Electrical stimulation of the brain, particularly in the periventricular grey areas, caused long-lasting increases in behavioural escape thresholds to heating and mechanical stimuli applied to the facial region of the rat. The brain stimulation selectively suppressed responses to noxious stimuli. Responses to non-noxious stimuli, evoked by low threshold brush, were unaffected. The same animals that were studied in the behavioural tests were then anaesthetized with urethane and the inhibitory effect of the same brain stimulation was studied in single neurones recorded in the caudal trigeminal nucleus. A clear correlation (r S = 0.63) emerged between degree of behavioural antinociception and the amount of inhibition seen in nociceptive neurones. In addition the mean duration of the inhibition (6 min) was similar to the mean duration of the antinociceptive effect (7.3 min). Other classes of non-nociceptive neurones were unaffected by the stimulation. The neurones were also studied using iontophoretically applied monoamine candidates for the inhibitory neurotransmitter, noradrenaline (NA) and 5-hydroxytryptamine (5-HT).
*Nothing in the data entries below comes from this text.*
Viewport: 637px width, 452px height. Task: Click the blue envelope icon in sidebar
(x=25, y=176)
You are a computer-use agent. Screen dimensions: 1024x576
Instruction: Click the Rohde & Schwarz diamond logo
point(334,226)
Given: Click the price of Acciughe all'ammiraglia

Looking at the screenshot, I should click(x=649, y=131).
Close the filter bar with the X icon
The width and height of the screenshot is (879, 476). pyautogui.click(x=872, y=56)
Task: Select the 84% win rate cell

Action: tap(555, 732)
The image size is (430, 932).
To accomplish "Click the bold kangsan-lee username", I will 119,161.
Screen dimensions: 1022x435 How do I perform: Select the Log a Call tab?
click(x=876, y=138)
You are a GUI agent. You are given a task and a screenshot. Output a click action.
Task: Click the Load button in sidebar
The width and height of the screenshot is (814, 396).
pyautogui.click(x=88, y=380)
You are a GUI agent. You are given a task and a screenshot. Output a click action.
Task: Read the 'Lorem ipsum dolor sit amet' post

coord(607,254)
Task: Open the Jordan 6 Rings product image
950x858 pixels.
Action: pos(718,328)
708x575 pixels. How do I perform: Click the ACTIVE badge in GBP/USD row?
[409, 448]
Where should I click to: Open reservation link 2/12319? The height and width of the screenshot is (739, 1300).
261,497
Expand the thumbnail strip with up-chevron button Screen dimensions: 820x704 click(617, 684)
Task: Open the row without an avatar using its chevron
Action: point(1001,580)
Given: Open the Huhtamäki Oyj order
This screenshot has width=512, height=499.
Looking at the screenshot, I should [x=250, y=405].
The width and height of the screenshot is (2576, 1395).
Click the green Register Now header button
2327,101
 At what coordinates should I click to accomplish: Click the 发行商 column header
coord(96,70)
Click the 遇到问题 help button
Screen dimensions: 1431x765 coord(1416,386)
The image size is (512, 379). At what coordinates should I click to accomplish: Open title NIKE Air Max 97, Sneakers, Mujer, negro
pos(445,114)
The profile of the effects of NA most closely fitted that of the inhibitory neurotransmitter. This profile was expressed in terms of depression and excitation of different classes of neurones, and by the duration of effects. The depressant effects could be antagonized by iontophoretic idazoxan. In addition clonidine induced long-lasting depression of firing. 5-HT was more likely than NA to excite nociceptive neurones and to depress non-nociceptive neurones. Only NA consistently elevated thermal response thresholds in a similar manner to that produced by brain stimulation. These results provide some support for the hypothesis that selective descending inhibition of nociceptive responses in neurones of the rat caudal trigeminal nucleus is mediated by NA, possibly by an action at a2-adrenoceptors.